Luk Van Parijs, an associate professor of biology at MIT until last week, is also the subject of an inquiry at Caltech. The MIT investigation concluded that he fabricated and falsified research data in a published scientific paper, as well as grant proposals and manuscripts.
A subsequent article published online Friday in the New Scientist also said that Van Parijs, who specializes in immunology, may have falsified data in papers he published while at HMS and Caltech.
Van Parijs “has admitted to falsifying data,” MIT spokesperson Denise Brehm said.
The improprieties came to light when members of Van Parijs’ research group at MIT raised questions about “research misconduct,” according to an MIT statement, which added that none of his colleagues at MIT were implicated in the misconduct.
MIT has not yet specified which of the papers Van Parijs published during his time at the university contained fabricated data.
The New Scientist article identifies two studies published while Van Parijs was conducting research at Brigham and Women’s Hospital, a Harvard teaching hospital, and one published while he was a postdoctoral scholar at Caltech as questionable.
The New Scientist investigation identified “uncanny similarities between supposedly different results presented in at least three highly regarded immunology papers authored by Van Parijs” during his time at Harvard and Caltech.
Caltech began an inquiry into Van Parijs’ work on Oct. 6, Director of Media Relations Jill E. Perry said.
In one of the questionable papers printed during Van Parijs’ time at Harvard, three graphs were captioned as if the data was gathered from three different research subjects. On closer examination, the data appears to be gathered from the exact same research subject, the New Scientist article said. That article appeared in the journal Immunity in 1998.
Van Parijs wrote in an e-mail to the New Scientist that “none of the data for the figures you mention have been falsified.” Van Parijs did not respond to repeated requests for comment for this article.
Brigham and Women’s Hospital is still “assessing” the “questions about the integrity of Van Parijs’ research,” hospital spokeswoman Melanie Franco said in a statement. HMS spokesman John Lacey also said that HMS was assessing the information.
Possible responses to concerns about Van Parijs’ methods could include an investigation into all of his research, inquiries into “specific papers that have been questioned,” and the issuance of retractions to the papers, said Dr. Abul K. Abbas, who was a faculty member in the HMS pathology department with Van Parijs.
“If we have to go back and investigate all his prior work, if that’s the institutional decision, it’s going to have to be a lot of time and effort and energy on the part of whoever does the investigating,” said Abbas, who is now chair of the pathology department at University of California San Francisco.
BEFORE THE STORM
By all accounts, Van Parijs was well on his way to an influential career before researchers working with him raised questions about his methods.
Abbas described Van Parijs as “bright, charming, gregarious, a nice guy,” and a winter 2003 article on Van Parijs in an MIT development office publication described him as one of the field’s “top young researchers.”
At Caltech, Van Parijs worked in the lab of Nobel laureate and Caltech President David Baltimore, Perry said.
Abbas said he can’t understand why Van Parijs chose to fabricate data.
“In this particular case, I have absolutely no idea, none at all,” Abbas said.
Abbas said that the problematic aspects of the papers addressed by the New Scientist article are “quite subtle.

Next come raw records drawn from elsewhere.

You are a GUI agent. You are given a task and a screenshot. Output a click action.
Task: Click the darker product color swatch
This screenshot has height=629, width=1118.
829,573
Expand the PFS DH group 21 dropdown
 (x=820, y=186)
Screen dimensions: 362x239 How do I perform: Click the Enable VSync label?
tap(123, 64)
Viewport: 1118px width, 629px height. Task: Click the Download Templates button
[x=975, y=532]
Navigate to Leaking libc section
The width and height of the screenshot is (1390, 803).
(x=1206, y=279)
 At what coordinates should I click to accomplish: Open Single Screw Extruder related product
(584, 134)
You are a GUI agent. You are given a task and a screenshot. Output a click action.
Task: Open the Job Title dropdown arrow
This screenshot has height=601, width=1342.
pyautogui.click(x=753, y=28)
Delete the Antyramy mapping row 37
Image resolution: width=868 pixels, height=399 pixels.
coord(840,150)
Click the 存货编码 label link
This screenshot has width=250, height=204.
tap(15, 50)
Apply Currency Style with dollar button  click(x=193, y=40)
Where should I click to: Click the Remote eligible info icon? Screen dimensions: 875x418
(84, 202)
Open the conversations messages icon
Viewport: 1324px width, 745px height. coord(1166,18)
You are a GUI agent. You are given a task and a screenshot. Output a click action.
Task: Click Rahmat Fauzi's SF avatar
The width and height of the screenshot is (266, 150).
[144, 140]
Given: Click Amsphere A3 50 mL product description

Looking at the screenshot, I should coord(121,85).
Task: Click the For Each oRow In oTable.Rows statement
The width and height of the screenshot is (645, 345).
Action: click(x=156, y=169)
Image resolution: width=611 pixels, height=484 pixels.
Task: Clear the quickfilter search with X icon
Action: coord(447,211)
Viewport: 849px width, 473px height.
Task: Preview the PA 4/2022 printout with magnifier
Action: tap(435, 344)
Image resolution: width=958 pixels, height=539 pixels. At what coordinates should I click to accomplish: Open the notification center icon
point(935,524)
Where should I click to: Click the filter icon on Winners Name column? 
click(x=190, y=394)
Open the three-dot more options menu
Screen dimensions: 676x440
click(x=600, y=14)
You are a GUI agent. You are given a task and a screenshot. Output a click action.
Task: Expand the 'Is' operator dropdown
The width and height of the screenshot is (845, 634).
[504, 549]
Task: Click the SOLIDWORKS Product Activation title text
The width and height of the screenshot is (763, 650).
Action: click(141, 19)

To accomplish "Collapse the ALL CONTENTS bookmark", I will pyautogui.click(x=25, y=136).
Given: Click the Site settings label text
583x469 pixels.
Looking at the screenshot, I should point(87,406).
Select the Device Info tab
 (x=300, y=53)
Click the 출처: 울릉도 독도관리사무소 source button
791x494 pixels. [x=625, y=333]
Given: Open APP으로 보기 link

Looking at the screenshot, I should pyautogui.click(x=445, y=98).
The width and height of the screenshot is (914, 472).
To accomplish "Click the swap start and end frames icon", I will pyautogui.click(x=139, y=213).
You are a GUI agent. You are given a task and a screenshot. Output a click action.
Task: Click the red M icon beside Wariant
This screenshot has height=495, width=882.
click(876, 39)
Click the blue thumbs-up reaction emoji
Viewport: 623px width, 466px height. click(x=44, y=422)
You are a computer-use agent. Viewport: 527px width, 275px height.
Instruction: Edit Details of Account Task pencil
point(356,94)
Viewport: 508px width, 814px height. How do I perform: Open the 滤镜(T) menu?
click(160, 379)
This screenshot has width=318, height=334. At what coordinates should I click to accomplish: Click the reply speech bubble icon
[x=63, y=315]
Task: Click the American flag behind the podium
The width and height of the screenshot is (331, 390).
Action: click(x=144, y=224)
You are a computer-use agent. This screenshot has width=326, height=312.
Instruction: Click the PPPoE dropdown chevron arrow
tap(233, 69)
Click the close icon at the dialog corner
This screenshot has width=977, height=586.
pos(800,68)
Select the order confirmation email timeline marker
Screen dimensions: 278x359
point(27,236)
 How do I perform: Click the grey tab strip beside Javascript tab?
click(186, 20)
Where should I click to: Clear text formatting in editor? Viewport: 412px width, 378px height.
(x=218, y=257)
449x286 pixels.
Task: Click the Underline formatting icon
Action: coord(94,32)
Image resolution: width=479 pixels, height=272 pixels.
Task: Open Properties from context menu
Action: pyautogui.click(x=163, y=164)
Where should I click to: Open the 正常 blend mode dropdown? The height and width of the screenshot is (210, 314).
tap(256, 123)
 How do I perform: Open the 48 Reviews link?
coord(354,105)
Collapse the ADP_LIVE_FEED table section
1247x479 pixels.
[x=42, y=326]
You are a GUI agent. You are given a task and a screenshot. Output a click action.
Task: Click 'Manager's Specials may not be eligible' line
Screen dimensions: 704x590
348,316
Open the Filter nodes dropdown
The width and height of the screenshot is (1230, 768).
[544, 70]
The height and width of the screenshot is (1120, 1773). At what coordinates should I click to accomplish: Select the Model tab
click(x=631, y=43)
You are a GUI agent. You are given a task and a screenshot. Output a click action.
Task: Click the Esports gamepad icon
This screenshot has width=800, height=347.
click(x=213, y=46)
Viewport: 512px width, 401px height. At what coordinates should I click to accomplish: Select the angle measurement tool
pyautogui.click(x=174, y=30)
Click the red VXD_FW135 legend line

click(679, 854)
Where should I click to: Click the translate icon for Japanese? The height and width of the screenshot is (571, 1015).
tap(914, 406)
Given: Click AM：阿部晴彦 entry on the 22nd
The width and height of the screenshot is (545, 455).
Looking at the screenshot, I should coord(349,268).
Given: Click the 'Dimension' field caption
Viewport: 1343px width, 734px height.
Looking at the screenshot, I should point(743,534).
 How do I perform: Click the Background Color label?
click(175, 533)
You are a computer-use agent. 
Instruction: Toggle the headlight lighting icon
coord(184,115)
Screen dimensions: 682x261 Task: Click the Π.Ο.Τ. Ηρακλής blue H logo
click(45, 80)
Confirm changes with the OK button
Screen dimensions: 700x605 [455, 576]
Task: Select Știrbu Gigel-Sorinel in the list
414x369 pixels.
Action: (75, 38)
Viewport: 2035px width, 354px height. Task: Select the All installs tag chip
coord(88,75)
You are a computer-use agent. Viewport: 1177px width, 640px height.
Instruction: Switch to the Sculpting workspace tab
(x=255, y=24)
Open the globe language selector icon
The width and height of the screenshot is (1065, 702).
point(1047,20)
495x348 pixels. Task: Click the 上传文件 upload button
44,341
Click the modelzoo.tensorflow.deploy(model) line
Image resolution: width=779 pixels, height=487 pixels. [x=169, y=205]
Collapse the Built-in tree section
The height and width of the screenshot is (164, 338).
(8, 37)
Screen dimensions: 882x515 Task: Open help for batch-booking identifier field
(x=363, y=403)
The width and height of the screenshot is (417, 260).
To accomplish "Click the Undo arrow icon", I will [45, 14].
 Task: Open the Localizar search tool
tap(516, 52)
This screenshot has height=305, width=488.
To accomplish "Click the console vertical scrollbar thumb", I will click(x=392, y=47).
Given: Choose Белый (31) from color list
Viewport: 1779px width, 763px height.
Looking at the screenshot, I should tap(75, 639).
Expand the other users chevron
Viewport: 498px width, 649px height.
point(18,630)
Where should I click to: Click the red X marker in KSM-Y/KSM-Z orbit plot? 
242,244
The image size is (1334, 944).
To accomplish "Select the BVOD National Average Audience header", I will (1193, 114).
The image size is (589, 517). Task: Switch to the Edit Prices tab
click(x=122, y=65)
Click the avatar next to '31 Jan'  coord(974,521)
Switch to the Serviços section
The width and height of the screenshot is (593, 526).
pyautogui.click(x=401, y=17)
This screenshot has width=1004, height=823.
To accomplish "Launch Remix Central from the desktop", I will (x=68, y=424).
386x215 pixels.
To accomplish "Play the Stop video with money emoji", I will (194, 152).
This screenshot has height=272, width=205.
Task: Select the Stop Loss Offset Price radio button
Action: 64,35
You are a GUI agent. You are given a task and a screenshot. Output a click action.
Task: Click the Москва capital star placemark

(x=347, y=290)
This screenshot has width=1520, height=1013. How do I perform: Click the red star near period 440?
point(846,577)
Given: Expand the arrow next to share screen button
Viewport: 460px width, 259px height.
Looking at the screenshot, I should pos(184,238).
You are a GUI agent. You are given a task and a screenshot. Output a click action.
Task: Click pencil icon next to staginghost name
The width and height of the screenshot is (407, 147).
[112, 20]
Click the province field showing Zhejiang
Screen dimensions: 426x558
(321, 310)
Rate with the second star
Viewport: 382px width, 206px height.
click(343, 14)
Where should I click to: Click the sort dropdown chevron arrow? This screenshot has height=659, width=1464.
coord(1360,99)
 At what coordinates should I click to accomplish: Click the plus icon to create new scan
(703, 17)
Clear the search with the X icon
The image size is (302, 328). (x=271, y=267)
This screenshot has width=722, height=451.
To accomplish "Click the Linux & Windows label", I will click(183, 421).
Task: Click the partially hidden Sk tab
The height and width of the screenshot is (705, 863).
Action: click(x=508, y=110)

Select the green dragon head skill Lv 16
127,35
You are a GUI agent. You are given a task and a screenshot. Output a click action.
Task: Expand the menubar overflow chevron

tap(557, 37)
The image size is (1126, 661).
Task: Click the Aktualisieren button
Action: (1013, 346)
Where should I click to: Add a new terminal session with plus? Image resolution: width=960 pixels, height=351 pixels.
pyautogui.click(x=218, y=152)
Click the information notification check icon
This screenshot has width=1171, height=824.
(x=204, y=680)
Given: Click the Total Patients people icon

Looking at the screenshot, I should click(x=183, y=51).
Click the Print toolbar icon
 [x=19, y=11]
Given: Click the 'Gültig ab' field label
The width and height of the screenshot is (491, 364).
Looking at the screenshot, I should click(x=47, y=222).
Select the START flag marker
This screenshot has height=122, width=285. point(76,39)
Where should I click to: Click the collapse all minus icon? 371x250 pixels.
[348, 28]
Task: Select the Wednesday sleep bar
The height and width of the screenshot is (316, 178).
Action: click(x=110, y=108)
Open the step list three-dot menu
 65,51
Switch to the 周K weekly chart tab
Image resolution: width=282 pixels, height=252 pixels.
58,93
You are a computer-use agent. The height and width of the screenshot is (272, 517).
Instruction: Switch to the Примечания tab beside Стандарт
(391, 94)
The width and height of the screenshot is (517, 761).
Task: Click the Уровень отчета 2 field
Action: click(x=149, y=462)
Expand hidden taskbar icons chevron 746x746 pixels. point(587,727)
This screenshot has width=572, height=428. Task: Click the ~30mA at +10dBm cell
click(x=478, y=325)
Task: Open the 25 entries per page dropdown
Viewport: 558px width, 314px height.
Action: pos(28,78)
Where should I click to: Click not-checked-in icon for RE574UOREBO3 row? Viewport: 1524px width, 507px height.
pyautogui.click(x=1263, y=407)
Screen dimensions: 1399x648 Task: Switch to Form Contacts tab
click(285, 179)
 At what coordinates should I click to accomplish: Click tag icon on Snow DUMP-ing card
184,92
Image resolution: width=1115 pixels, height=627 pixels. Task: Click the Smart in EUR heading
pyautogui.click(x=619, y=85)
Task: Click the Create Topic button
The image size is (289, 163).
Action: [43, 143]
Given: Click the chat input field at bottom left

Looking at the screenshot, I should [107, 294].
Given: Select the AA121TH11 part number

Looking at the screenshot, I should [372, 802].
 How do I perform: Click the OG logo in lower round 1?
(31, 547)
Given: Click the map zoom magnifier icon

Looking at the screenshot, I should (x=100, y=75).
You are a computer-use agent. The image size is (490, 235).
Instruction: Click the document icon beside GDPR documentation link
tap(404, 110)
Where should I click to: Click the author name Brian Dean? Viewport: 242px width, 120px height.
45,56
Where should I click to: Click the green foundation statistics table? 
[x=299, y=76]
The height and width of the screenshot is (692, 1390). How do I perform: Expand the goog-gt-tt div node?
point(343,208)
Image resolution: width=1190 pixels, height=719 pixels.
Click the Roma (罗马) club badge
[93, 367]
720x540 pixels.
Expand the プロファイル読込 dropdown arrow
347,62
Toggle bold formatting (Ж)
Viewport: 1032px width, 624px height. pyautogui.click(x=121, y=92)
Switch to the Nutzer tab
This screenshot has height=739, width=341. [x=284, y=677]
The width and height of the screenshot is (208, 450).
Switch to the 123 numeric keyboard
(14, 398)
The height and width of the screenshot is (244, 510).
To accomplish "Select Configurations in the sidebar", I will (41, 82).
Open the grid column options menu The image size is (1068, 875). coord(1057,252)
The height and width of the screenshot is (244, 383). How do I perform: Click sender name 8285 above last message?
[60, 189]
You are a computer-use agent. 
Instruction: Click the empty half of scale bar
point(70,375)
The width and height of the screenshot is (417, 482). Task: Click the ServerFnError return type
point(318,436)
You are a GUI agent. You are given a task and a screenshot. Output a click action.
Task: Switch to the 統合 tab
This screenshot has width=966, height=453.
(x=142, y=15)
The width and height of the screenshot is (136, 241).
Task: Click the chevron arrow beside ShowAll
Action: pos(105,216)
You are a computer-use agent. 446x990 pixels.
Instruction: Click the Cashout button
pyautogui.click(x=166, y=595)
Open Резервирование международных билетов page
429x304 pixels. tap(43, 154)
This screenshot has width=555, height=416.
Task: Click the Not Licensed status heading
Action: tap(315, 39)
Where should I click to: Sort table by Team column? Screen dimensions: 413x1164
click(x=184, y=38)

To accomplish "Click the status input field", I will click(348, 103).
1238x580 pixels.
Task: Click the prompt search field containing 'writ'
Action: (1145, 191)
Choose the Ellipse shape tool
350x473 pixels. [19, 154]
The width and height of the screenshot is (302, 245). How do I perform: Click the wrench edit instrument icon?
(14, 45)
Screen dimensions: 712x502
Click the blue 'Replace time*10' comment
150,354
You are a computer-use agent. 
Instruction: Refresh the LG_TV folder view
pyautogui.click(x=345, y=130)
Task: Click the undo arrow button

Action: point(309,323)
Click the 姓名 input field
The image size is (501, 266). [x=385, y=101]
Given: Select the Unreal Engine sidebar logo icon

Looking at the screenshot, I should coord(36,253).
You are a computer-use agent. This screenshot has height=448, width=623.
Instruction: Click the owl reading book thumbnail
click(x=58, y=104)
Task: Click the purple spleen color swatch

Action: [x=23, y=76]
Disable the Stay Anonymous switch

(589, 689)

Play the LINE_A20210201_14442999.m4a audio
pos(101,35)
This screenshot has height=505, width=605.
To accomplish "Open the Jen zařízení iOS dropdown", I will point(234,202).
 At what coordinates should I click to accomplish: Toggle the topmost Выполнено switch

It’s hard to pick up the problem. It’s very puzzling why he did it if he did do it.”
According to the official statement, MIT’s investigation of Van Parijs’ research began in August 2004. Van Parijs has been on leave since then and “he has not had any access to his lab or his office,” Brehm said.
MIT must also issue a report on Van Parijs to the Office of Research Integrity in the U.S. Department of Health and Human Services, which supervises these investigations, according to the MIT statement.